Dari anggaran tahun 2024 yang sebesar Rp1,2 triliun, anggaran tahun 2025 hanya sebesar Rp681 miliar, kurang dari setengahnya.

"Saya minta kepada pimpinan tolong panggil Bu Menkeu (Sri Mulyani) dan Kepala Bappenas (Suharso) untuk menjelaskan ini," kata Bahlil dalam rapat tersebut.

Bahlil berpendapat bahwa semua target investasi hanya dapat dicapai dengan dukungan anggaran yang memadai. 

Menurut hitungannya, dengan anggaran sebesar yang diusulkan, Rencana Kerja Pemerintah (RKP) untuk investasi hanya realistis sebesar Rp800 triliun.

"Dalam teori saya, dengan basis anggaran yang ada, maka saya turunkan RKP saya koreksi menjadi Rp800 triliun," ujarnya.

Ia menjelaskan bahwa rumus pertumbuhan ekonomi terdiri dari konsumsi, investasi, ekspor-impor, hingga pengeluaran pemerintah. 

Dalam kondisi ekonomi yang tidak menentu, yang perlu ditingkatkan adalah ekspor-impor, daya beli masyarakat, dan investasi itu sendiri.

"Artinya, hulunya adalah investasi.
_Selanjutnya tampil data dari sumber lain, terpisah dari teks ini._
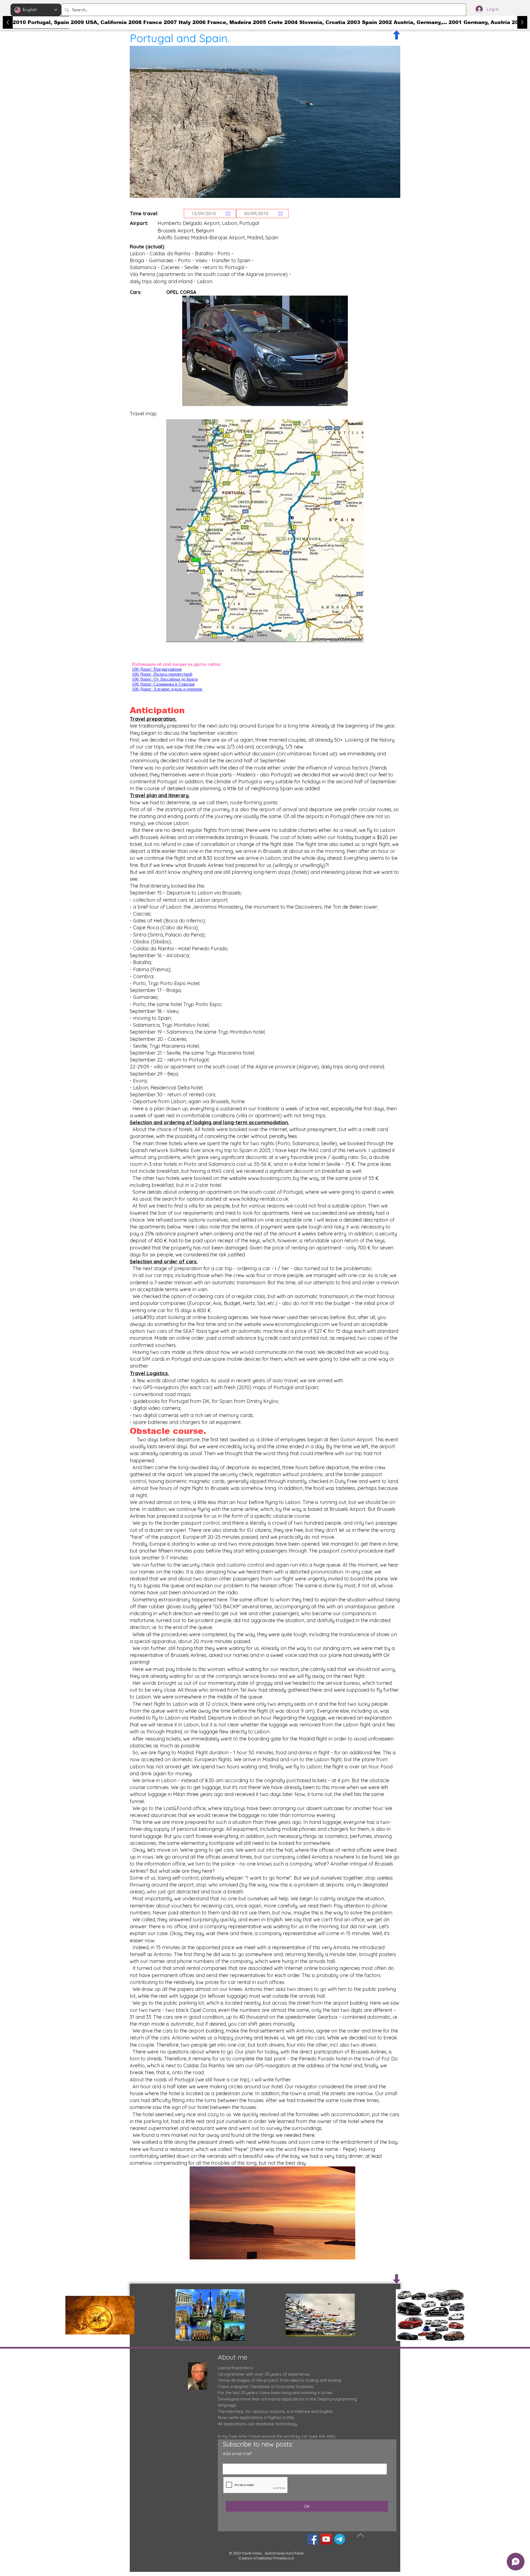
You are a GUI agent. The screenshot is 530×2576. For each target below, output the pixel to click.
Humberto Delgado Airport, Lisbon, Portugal (208, 223)
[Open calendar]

Oleh karena itu, esensi penting dalam menjaga pertumbuhan ekonomi di 2025 di atas 5% itu harus investasi. Namun, apa yang terjadi sekarang, saya tidak tahu apakah ada teori ekonomi baru. Antara kebijakan, target, dan anggaran harusnya memiliki benang merah," tegas Bahlil.

Bahlil juga menyoroti bahwa anggaran Rp 681 miliar untuk mendukung target investasi sangat tidak memadai, bahkan menyebut anggaran camat di DKI Jakarta lebih besar daripada anggaran kementeriannya. 

Ia menyarankan, agar rapat evaluasi cukup dilakukan setahun sekali jika kondisi anggaran seperti ini terus berlanjut.

"Kalau begini, saya rasa rapatnya cukup satu tahun sekali saja. Apa yang mau kita evaluasi kalau anggarannya seperti ini?" pungkasnya.